EXCERPT PROVIDED —
Local Government

  • Case ref:
    201402157
  • Date:
    May 2015
  • Body:
    Aberdeenshire Council
  • Sector:
    Local Government
  • Outcome:
    Upheld, recommendations
  • Subject:
    unauthorised developments: calls for enforcement action/stop and discontinuation notices

Summary

Mrs C complained about an unauthorised development immediately adjacent to her home. She said that in June 2013 work began in the field next to her house and it quickly became apparent that this was to develop a caravan site. A planning application was submitted for part of the site. In September 2013, the council issued a temporary stop notice with regard to the works and also obtained an interim interdict from the sheriff (a temporary court order stopping a particular course of action). Court proceedings began after the interdict was breached and a planning enforcement notice was issued. Thereafter, another planning application was made for the remainder of the site (for which no application had been made).

No appeal was made against the council's enforcement notice which, therefore, took effect in December 2013. The compliance date expired in January 2014 without any action being taken against the developer. Then, in April 2014, both planning applications were withdrawn. Court proceedings against the alleged operator were dismissed in August 2014 and, the following month, two new planning applications were made for the site which were subsequently deemed to be invalid.

Mrs C complained that although the opportunity existed for the council to take action and clear the site, they failed unreasonably to do so. As a consequence of the unauthorised works that have taken place, she said that her house and business have been detrimentally affected and her home is at risk from flooding.

SUPPLIED MATERIAL —
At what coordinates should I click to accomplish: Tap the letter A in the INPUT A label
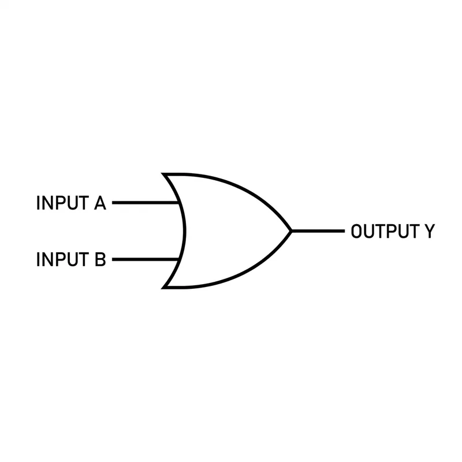(99, 203)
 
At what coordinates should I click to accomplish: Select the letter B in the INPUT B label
(100, 259)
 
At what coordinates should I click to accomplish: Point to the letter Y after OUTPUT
(429, 232)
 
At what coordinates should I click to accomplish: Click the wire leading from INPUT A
(144, 203)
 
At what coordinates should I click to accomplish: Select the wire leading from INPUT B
(144, 259)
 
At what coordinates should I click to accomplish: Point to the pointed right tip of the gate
(290, 231)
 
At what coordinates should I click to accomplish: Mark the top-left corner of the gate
(164, 174)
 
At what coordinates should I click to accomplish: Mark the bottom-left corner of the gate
(164, 287)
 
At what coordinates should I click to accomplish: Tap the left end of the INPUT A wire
(113, 203)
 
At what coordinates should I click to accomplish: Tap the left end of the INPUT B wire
(113, 259)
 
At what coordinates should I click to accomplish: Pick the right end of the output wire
(342, 231)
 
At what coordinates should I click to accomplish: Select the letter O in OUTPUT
(357, 232)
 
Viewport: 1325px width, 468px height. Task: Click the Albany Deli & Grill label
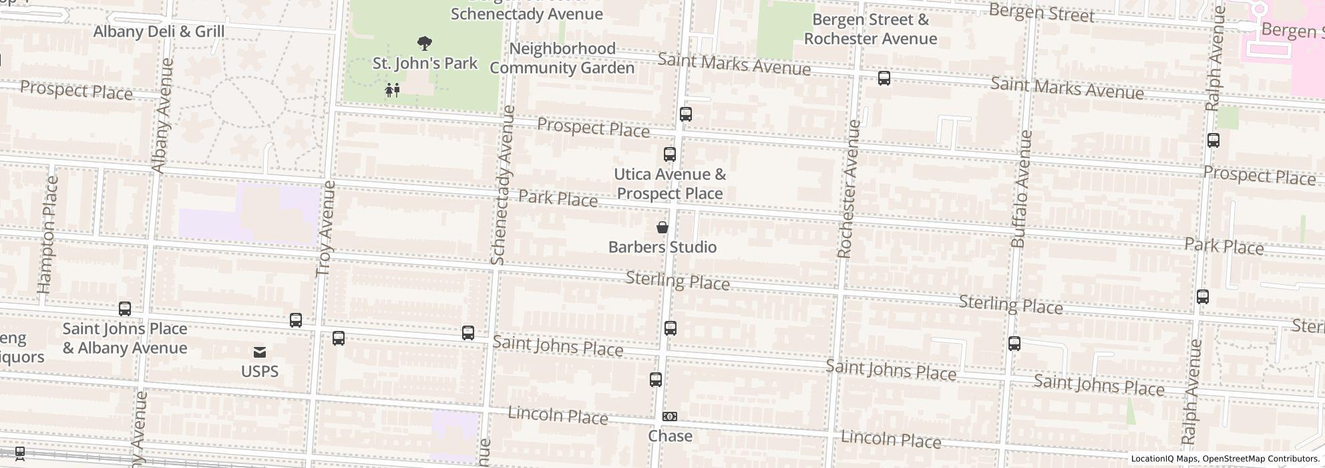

EXERCISE AIM —
According to the case summary on the unauthorized caravan site, when did the council's enforcement notice take effect? The records come from a different source than the text about the unauthorized caravan site.

EXERCISE ANSWER —
December 2013